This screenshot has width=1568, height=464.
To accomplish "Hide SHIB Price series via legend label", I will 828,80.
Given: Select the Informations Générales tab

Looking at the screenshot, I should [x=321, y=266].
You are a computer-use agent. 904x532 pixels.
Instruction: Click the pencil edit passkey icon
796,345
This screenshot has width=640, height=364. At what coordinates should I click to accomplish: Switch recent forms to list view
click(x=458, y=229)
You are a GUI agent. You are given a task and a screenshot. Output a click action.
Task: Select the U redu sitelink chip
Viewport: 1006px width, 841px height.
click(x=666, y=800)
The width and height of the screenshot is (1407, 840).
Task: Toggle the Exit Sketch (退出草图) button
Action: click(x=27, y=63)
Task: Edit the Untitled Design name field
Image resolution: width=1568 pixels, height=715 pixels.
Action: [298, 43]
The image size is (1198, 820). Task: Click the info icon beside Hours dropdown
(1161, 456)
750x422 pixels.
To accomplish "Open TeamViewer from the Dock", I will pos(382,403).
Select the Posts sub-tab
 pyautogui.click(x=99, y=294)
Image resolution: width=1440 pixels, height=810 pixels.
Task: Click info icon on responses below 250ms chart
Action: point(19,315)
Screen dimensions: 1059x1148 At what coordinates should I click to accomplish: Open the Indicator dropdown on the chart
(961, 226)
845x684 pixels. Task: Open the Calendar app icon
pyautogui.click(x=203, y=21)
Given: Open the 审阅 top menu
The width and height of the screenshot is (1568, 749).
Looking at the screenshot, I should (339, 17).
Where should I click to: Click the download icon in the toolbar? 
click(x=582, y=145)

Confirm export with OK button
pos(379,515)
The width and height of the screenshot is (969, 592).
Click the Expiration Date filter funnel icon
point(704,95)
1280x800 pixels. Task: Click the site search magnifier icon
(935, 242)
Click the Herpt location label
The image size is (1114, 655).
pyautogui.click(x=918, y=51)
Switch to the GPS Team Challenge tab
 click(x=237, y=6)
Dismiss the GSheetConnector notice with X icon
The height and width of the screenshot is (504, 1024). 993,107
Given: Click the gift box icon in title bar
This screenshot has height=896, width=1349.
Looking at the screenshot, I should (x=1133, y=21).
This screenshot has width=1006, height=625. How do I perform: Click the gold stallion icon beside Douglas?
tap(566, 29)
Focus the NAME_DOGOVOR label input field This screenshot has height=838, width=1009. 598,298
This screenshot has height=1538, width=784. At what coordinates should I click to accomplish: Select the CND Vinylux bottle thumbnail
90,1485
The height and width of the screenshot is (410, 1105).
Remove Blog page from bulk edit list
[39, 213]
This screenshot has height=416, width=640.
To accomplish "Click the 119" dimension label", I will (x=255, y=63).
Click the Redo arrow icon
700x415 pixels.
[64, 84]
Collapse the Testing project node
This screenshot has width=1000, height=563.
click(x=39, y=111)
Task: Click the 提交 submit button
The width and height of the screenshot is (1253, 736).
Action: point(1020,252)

====================

→ **Work item**
When a line in the material above contains the word "field", copy that line out.

→ **Written solution**
Task: Edit the Untitled Design name field
Focus the NAME_DOGOVOR label input field This screenshot has height=838, width=1009. 598,298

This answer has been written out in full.